(銀シャリ・・に思う)

 仏舎利とは、お釈迦様の遺骨(骨粉)のことだという。その様子から銀シャリ・・は、炊き上がって銀色に輝く高級米の形容であるらしい。主食をこのように表現すること事態いかがなものか(?)・・とも思う。 今は健康目的を除きどこの家庭でも美味い白飯ばかりになったようだが年配の方はご存知のように昔はそうではない。

昭和33年の春、私は中学生になった。小学校時代の昼食は給食であったが今度から弁当持参だ。
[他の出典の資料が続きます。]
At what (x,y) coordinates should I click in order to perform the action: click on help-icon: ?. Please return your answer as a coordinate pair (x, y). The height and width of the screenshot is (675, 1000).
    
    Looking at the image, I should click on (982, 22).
その第一日目、県内有数の米どころである見沼田んぼの農家の児童が多かったからかもしれないが、周りの子供の大半は白米弁当である。その真っ白な米の上に乗せられた深紅の紅生姜との対比が・・「綺麗だな」・・と、そのときの印象は今でも忘れない。

私は、というと麦飯弁当なのだ。麦飯の子供もいたけれど、ほんの少ししか麦は入っておらず白い体裁を保っていたが私のほうは麦が6割ぐらいで、真っ黒・・。

少し恥ずかしい気持ちで日々を過ごしていたが、あるとき隣の席の農家の息子の小島光二 君が・・「少し食べさせてくれないかな」・・といった。「麦を入れた御飯は食べたことが無い」・・とも言った。私は、「不味いよ〜」と答える暇も無く、もう光二君は口に入れてしまった。「ふ〜ん、こういう味か・・ゴソゴソしているな」 と、光二君は私の顔を見た。
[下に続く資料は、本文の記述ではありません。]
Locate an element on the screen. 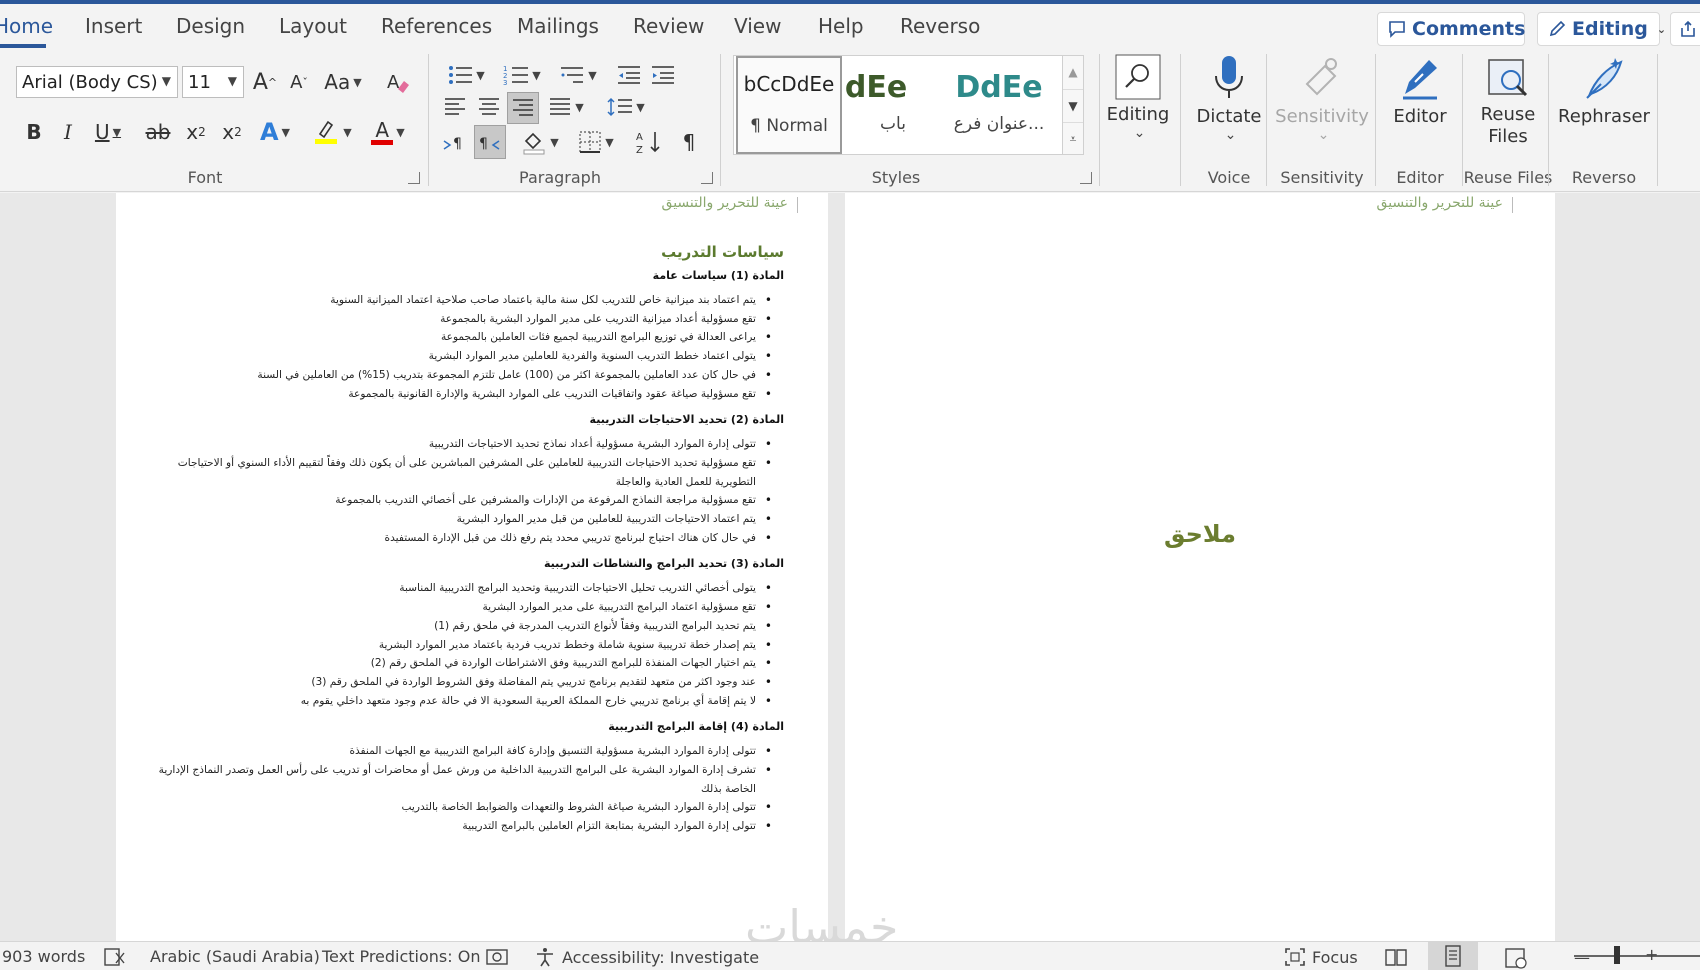 The image size is (1700, 970). tab-design: Design is located at coordinates (210, 26).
麦6割・・の御飯を貴方は食べたことがあるだろうか(?)。炊きたては、それなりに美味しいのであるけれど冷めると、ぼそぼそでベチャっとなって、おまけに黒い・・。

ある日の家での夕飯時、私は茶碗に盛られた麦飯の麦だけを丹念に拾い食べ、残った米だけを纏めて口に入れたことがある。その様子を黙ってみていた母は、次の日に米だけを何も言わずに炊いてくれた。・・けれども、あの時の光二君のものと何かが違ってそれほど旨いとは感じなかった。母は、「美味しいかい?」といったが私は・・「美味しいね、だけど もういいよ」・・とだけ答えた。次の日には麦飯に戻っていたが、母はさぞ辛かっただろうと思う。
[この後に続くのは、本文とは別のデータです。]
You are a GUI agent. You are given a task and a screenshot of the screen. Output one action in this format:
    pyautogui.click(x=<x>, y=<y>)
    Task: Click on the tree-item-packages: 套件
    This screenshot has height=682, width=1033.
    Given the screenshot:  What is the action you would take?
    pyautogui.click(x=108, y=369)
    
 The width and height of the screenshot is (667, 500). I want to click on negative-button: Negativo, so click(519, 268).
これ以後、私は・・私の家はこうである、麦飯弁当の何が悪い・・と、恥じることも無くなった。貧しかった我が家ではあるが、日々の暮らしに全く不自由を感じた覚えが無いのは、両親がその分、荷なってくれたのではないかと思うし、黒い麦飯弁当の私に対して学友達は、全く無頓着、本当に何一つ変わらない、やさしい優しい人たちなのでありました・・。

今思うと、あの時食べさせてもらった光二君の白飯は、私にとって正に、銀シャリ・・そのものであったのです・・。